Elle a pointé du doigt l'arrogance du patron d'une des banques, un membre de l'APB. « On a un des patrons qui prétend être le fils du chef de l'État, qui se permet de prendre la parole autour de la table, avec arrogance. Mais on ne peut pas, qu'est-ce que vous voulez. On a dit à ce patron, c'est le directeur général d'Afriland First Bank, qui se dit qu'il est le premier fils du chef de l'État. Parce qu'il se promène dans l'avion avec le chef de l'État, il passe son temps dans les couloirs de la présidence mais on s'en fout », a de façon véhémente, lâché, le secrétaire général de la FESABAG.
« Nous, nous sommes des syndicalistes, ajoute-t-elle, nous ne sommes pas des politiciens. Nous sommes-là pour défendre l'intérêt des travailleurs et le travail. Si eux, ils sont là pour défendre leurs poches, nous sommes là pour défendre les travailleurs », s'est défoulée Marie-Yvonne.
À l'en croire, le premier jour des négociations, ils auraient demandé au lieu de la négociation à la Banque centrale de mettre dehors le DG d'Afriland first bank, « parce que lors de la dernière sortie, il nous a fermé les portes. Il a demandé à nos camarades de ne plus rentrer dans sa banque. Comme si la boîte lui appartenait, et même si c'était le cas la banque est en Guinée », précise-t-elle. Puis des membres de la FESABAG lui auraient demandé de quitter le pays.
« Mais vous savez notre général est souple, il nous a demandé de mettre la balle à terre. Sinon le lendemain, on allait l'accompagner à l'aéroport, et nous allions voir qui peut nous bloquer », rouspète Mme Coumbassa.
Parlant d'un patron d'une autre banque, Mme Coumbassa Marie-Yvonne a relevé ceci : « le directeur de BCI qui n'arrête pas de nous dire autour de la table que sa banque ne se porte pas bien. Il a même ouvert aujourd'hui (mardi 23 Mai 2017), à Kagbelen. Mais malgré tout, il a achète un terrain à Lambanyi à un milliard », a-t-elle ajouté.

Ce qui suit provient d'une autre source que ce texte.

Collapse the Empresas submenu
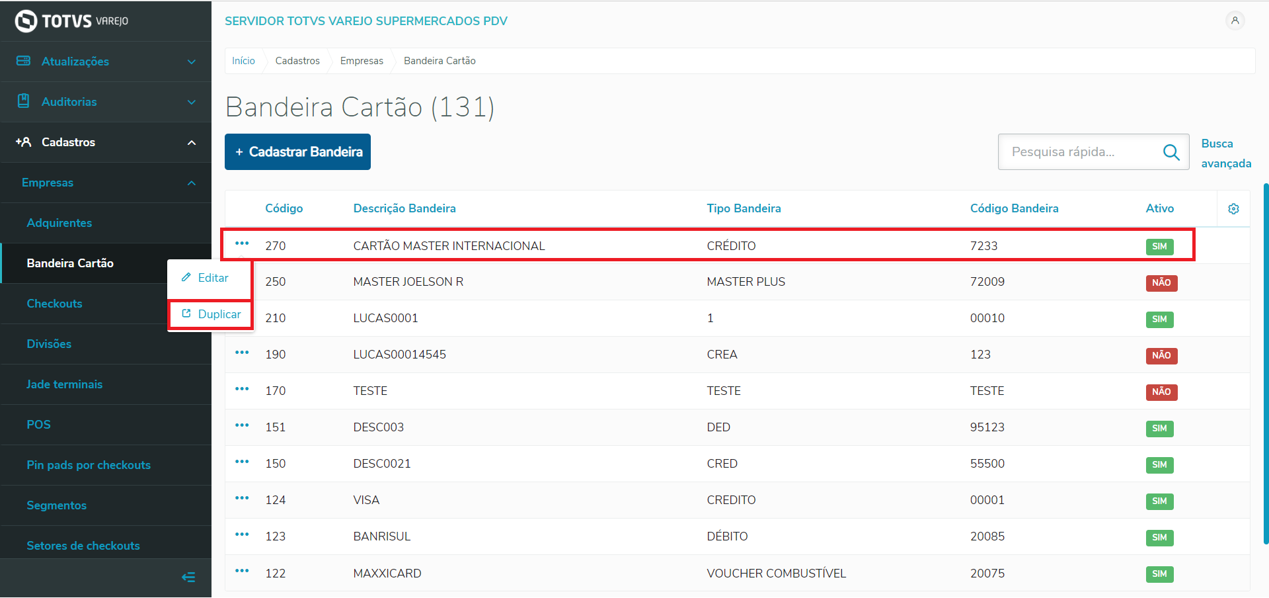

Trop c'est trop, poursuit-elle, il faut qu'on ait le courage de dire non. « Nous sommes autour de la table, on a décidé hier (lundi 22 Mai), à minuit, de venir vous rendre compte. Parce que notre préavis a pris fin et accepter la doléance de l'autorité sans passer par vous ». Puis la 1ère secrétaire général adjointe, après avoir fait savoir certains manques de responsabilité de l'État guinéen, afin de faire respecter la loi du pays aux employés, a reconnu que l'inspection du travail ne fait rien pour les travailleurs.
« Alors il faut qu'on se dise la vérité, ça fait très mal, mais il faut l'accepter. On n'a pas d'autorité, si on n'accepte pas de dire la vérité on va pourrir dans ça. Dénoncer la vérité peut être, si nous, on ne va pas profiter aujourd'hui, mais nos enfants vont en profiter. Mais arrêtons de parler dans les couloirs», a indiqué Mme Coumbassa.